= Work request =
Two lines below mark the span: the one containing "Asesoría Contable (427, 2497)" and the one containing "Impulsa tu negocio". Set down both, plus every line between, exactly as they stand, and nothing else.

[Data excerpts]
..........
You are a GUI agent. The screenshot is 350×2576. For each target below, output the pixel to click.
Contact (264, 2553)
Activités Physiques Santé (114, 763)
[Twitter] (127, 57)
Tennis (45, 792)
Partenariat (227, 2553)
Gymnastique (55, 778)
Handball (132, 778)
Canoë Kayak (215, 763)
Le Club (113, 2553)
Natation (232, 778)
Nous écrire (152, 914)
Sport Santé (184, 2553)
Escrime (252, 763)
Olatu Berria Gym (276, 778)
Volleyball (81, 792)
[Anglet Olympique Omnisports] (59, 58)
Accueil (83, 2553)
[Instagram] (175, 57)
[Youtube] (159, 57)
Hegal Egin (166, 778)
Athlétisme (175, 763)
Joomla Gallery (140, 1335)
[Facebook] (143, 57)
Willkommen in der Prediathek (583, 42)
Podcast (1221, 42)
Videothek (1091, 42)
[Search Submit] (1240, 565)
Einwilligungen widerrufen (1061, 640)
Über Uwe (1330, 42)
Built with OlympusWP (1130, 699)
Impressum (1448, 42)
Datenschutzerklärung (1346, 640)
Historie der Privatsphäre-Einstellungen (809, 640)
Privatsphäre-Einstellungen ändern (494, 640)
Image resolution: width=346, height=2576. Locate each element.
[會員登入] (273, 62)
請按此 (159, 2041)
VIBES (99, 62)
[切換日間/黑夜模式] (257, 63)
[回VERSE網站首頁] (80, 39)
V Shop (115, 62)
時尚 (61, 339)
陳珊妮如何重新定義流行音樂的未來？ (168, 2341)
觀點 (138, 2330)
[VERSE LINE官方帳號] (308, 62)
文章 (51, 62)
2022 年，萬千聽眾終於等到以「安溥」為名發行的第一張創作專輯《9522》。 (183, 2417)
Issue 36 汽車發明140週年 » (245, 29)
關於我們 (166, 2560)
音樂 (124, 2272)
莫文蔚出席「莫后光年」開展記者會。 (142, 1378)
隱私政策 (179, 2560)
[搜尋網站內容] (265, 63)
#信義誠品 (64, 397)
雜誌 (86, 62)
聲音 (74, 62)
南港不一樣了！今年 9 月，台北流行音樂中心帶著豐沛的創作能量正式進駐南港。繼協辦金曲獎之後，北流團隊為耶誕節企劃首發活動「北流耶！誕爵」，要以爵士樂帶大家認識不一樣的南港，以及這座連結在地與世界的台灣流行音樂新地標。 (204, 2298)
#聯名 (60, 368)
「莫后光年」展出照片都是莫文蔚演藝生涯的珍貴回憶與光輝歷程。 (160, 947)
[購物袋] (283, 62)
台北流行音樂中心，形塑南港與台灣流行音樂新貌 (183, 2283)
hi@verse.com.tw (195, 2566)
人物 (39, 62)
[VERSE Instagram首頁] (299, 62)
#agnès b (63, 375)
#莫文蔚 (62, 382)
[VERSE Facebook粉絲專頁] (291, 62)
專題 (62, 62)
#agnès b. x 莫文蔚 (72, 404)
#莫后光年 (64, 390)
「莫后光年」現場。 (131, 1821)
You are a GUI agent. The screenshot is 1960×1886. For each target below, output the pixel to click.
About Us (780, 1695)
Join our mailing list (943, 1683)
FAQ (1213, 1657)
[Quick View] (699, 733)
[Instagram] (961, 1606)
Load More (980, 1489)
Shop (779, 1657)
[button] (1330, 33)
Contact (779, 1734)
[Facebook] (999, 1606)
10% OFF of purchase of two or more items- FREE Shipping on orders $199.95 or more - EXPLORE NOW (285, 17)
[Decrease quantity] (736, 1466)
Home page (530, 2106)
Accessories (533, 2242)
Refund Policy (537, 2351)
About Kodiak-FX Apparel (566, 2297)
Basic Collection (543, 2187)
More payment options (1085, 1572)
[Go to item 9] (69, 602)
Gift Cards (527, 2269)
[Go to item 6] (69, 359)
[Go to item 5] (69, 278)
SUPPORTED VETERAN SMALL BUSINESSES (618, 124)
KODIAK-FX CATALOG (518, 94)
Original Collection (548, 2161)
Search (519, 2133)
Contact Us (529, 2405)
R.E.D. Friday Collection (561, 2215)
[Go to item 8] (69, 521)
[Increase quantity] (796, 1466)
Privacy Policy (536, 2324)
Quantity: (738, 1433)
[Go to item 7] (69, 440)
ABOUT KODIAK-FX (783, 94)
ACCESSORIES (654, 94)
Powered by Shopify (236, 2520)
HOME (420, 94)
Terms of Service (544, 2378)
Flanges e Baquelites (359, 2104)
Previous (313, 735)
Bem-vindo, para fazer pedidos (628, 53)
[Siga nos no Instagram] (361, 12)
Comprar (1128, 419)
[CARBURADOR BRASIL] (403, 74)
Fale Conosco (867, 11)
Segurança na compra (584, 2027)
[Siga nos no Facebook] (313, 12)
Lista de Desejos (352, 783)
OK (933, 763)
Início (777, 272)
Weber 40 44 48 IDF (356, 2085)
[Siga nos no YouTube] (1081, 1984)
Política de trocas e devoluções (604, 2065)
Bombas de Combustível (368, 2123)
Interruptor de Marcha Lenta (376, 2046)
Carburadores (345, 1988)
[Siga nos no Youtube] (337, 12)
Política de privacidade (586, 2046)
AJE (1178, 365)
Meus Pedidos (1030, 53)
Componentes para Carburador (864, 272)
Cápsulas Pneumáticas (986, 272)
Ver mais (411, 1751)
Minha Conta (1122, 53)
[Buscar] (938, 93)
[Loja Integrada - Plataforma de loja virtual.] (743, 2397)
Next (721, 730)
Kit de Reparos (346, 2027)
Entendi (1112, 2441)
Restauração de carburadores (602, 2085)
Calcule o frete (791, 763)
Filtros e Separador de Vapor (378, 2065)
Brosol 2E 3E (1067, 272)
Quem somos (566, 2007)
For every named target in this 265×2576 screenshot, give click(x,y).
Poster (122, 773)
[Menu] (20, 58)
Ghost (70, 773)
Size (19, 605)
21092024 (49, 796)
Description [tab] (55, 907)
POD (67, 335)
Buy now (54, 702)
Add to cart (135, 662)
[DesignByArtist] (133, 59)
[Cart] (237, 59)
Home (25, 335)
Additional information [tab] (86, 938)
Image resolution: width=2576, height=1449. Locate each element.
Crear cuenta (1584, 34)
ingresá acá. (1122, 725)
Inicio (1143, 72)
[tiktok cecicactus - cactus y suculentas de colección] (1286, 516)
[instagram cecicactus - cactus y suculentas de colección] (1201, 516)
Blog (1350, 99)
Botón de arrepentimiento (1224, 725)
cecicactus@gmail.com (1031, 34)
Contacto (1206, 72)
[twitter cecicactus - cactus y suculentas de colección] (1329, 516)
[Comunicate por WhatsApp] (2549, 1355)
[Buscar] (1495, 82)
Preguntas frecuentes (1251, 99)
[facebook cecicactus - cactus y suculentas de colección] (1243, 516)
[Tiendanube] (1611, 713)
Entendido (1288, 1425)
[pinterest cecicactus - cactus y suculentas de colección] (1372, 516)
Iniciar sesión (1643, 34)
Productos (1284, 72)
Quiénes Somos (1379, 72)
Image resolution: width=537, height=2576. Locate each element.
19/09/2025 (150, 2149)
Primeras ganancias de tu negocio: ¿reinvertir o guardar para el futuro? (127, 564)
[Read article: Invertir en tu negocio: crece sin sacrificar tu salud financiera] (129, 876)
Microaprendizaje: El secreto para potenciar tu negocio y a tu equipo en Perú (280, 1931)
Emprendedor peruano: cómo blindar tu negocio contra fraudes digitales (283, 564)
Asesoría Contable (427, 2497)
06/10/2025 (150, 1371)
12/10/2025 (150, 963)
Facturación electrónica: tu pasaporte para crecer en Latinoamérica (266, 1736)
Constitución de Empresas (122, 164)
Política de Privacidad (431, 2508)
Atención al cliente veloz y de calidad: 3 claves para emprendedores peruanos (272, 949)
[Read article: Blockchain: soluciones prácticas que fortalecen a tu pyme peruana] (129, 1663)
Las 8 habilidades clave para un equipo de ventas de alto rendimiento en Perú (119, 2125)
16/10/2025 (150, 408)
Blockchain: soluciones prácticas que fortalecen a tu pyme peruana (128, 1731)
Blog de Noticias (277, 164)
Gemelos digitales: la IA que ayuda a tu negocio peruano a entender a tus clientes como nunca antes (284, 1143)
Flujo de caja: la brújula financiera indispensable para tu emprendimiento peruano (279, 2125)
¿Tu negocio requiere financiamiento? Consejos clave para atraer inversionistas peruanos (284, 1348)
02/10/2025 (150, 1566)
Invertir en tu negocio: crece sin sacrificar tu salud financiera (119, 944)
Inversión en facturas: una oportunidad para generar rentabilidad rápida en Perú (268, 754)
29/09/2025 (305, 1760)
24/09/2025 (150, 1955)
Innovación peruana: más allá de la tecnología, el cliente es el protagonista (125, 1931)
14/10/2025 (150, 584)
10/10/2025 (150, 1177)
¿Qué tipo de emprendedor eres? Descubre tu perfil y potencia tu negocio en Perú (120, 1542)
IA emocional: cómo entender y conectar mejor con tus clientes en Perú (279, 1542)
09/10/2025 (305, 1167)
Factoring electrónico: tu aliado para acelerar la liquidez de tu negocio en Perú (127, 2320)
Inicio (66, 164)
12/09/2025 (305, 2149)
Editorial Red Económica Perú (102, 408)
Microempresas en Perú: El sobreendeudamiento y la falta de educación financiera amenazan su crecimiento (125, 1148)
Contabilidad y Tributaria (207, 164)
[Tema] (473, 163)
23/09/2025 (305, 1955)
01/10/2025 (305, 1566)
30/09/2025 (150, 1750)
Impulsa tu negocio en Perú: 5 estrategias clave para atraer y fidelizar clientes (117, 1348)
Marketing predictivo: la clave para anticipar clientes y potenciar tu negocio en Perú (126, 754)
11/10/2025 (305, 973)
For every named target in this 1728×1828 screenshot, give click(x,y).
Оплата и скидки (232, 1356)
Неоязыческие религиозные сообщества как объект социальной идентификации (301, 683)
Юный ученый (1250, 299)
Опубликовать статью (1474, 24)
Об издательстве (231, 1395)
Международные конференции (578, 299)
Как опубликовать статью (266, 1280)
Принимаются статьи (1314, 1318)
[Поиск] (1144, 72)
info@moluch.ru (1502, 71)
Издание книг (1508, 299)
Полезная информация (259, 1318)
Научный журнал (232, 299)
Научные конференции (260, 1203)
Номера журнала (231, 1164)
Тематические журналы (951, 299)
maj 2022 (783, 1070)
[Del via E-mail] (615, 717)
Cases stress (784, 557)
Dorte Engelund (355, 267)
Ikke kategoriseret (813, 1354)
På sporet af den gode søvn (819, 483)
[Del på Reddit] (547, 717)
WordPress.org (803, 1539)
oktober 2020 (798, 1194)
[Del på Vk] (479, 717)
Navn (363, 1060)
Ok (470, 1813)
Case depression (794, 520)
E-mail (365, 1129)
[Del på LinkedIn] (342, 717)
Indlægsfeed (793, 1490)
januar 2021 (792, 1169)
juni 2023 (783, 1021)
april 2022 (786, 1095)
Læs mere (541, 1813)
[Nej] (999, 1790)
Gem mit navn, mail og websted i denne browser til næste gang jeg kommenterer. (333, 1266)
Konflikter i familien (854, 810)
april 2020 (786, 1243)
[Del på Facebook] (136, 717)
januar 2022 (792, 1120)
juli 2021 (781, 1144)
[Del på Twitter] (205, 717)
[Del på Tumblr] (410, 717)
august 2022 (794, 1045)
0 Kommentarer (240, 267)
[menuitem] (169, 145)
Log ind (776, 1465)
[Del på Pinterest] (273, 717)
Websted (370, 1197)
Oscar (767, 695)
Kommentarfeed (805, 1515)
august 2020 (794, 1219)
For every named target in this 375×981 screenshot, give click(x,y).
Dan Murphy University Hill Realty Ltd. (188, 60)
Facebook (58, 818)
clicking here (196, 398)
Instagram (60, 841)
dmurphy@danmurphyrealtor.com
..........
= Output =
Asesoría Contable (427, 2497)
06/10/2025 (150, 1371)
12/10/2025 (150, 963)
Facturación electrónica: tu pasaporte para crecer en Latinoamérica (266, 1736)
Constitución de Empresas (122, 164)
Política de Privacidad (431, 2508)
Atención al cliente veloz y de calidad: 3 claves para emprendedores peruanos (272, 949)
[Read article: Blockchain: soluciones prácticas que fortalecen a tu pyme peruana] (129, 1663)
Las 8 habilidades clave para un equipo de ventas de alto rendimiento en Perú (119, 2125)
16/10/2025 (150, 408)
Blockchain: soluciones prácticas que fortalecen a tu pyme peruana (128, 1731)
Blog de Noticias (277, 164)
Gemelos digitales: la IA que ayuda a tu negocio peruano a entender a tus clientes como nunca antes (284, 1143)
Flujo de caja: la brújula financiera indispensable para tu emprendimiento peruano (279, 2125)
¿Tu negocio requiere financiamiento? Consejos clave para atraer inversionistas peruanos (284, 1348)
02/10/2025 (150, 1566)
Invertir en tu negocio: crece sin sacrificar tu salud financiera (119, 944)
Inversión en facturas: una oportunidad para generar rentabilidad rápida en Perú (268, 754)
29/09/2025 (305, 1760)
24/09/2025 (150, 1955)
Innovación peruana: más allá de la tecnología, el cliente es el protagonista (125, 1931)
14/10/2025 (150, 584)
10/10/2025 (150, 1177)
¿Qué tipo de emprendedor eres? Descubre tu perfil y potencia tu negocio en Perú (120, 1542)
IA emocional: cómo entender y conectar mejor con tus clientes en Perú (279, 1542)
09/10/2025 (305, 1167)
Factoring electrónico: tu aliado para acelerar la liquidez de tu negocio en Perú (127, 2320)
Inicio (66, 164)
12/09/2025 (305, 2149)
Editorial Red Económica Perú (102, 408)
Microempresas en Perú: El sobreendeudamiento y la falta de educación financiera amenazan su crecimiento (125, 1148)
Contabilidad y Tributaria (207, 164)
[Tema] (473, 163)
23/09/2025 (305, 1955)
01/10/2025 (305, 1566)
30/09/2025 (150, 1750)
Impulsa tu negocio en Perú: 5 estrategias clave para atraer y fidelizar clientes (117, 1348)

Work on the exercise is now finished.